Vingt-quatre ans plus tard, à partir du livret retravaillé par Arrigo Boito (auteur d’Otello, Falstaff, etc.), l'ouvrage est revu par Verdi et en ressort assez différent, comme pour le lever de rideau qui se fait désormais au milieu de la conversation entre les conspirateurs Pietro et Paolo. Environ un tiers de la version initiale est transformée, voire réécrite. Musicalement, un style de déclamation homogène est privilégié, plutôt que la répartition traditionnelle (arie, recitativi, etc.). L'orchestre fait plus qu'accompagner l'action : il la commente. Présentée à la Scala, la seconde version de l'œuvre devient, ce 24 mars 1881, un succès qui convainc public et critique réunis. Pour notre part, il aurait fallu s'attaquer aussi au secret de la filiation Simon / Amelia qui sert trop souvent de coup de théâtre dans l'opéra, ainsi qu’à quelques bêtises comme la facilité de la jeune fille à s'échapper après son enlèvement ou au quatuor vocal qui dessert l'émotion qu'aurait provoquée une mort plus intime.
C'est un personnage bien construit, public et intime que le baryton Carlo Guelfi incarne ici, usant d'une voix souple et chaude, d'un jeu simple. Ses duos avec Julian Konstantinov (Jacopo Fiesco), basse puissante et sonore – qui dérape un peu parfois –, sont scéniquement crédibles et musicalement harmonieux. Ne serait-ce que par un désespoir sobre lors de la mort de sa fille, ce beau-père patricien est un rôle attachant. La soprano Karita Mattila nous enthousiasme dès son premier air pétri d’évidence (Come in quest'ora bruna) où, avec de faux airs de Callas, elle sert la subtilité d’un passage fait de langueur amoureuse et de souvenirs douloureux. Vincenzo La Scola (Gabriele Adorno) est un ténor puissant, précis, au timbre coloré, idéal pour le drame vériste. Le baryton Lucio Gallo (Paolo Albiani) campe le méchant du spectacle, bien décevant : la voix est quelconque et semble fatiguée, le jeu quasi expressionniste tranche avec le ton général plus réaliste – d'où ce sourire qui nous vient aux lèvres en regardant la scène de malédiction (fin du premier acte) lorsqu'il roule des yeux encore plus vertigineusement qu'au début.
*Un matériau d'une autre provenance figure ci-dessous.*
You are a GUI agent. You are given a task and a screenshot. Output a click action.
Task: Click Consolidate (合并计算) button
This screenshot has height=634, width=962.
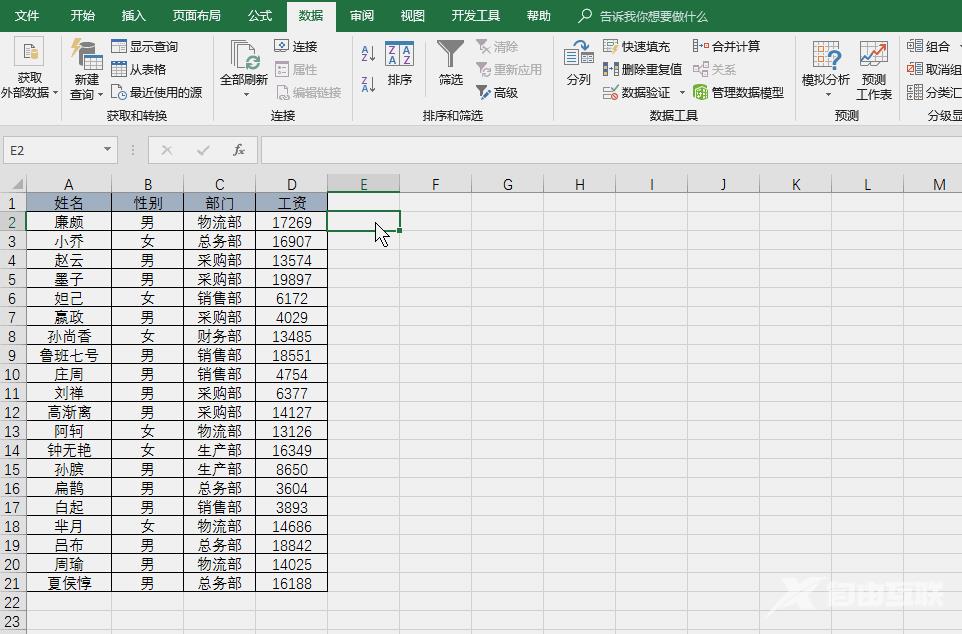[x=726, y=46]
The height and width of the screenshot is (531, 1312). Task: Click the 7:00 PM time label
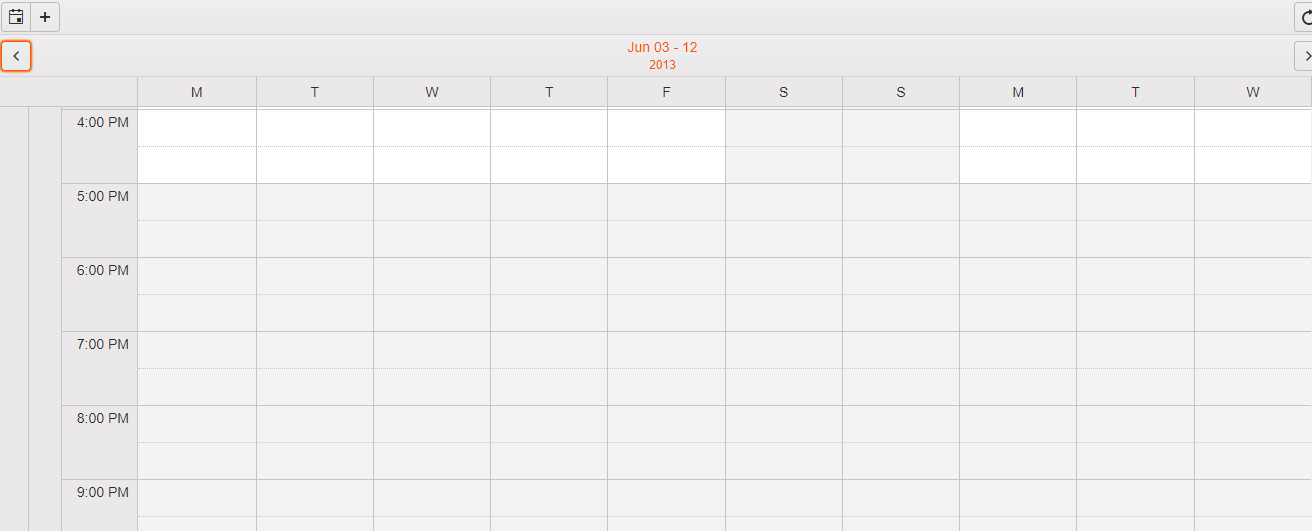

Les scènes chorales sont enthousiasmantes, grâce à la finesse du Chœur du Maggio Musicale Fiorentino dans cet ouvrage qui lui réserve de beaux passages pianissimo (les femmes en prière, par exemple). Excellent est aussi l'orchestre, sous la direction de Claudio Abbado ; dès le prologue, le moelleux des cordes est une invitation à redécouvrir la partition.
Enfin, si la belle mise en scène de Peter Stein est filmée avec talent, on regrette que le décor ait mélangé, sans cohérence sur la longueur, minimalisme et même désolation sur certaines scènes et hyperréalisme (le Palais du Doge) sur d'autres.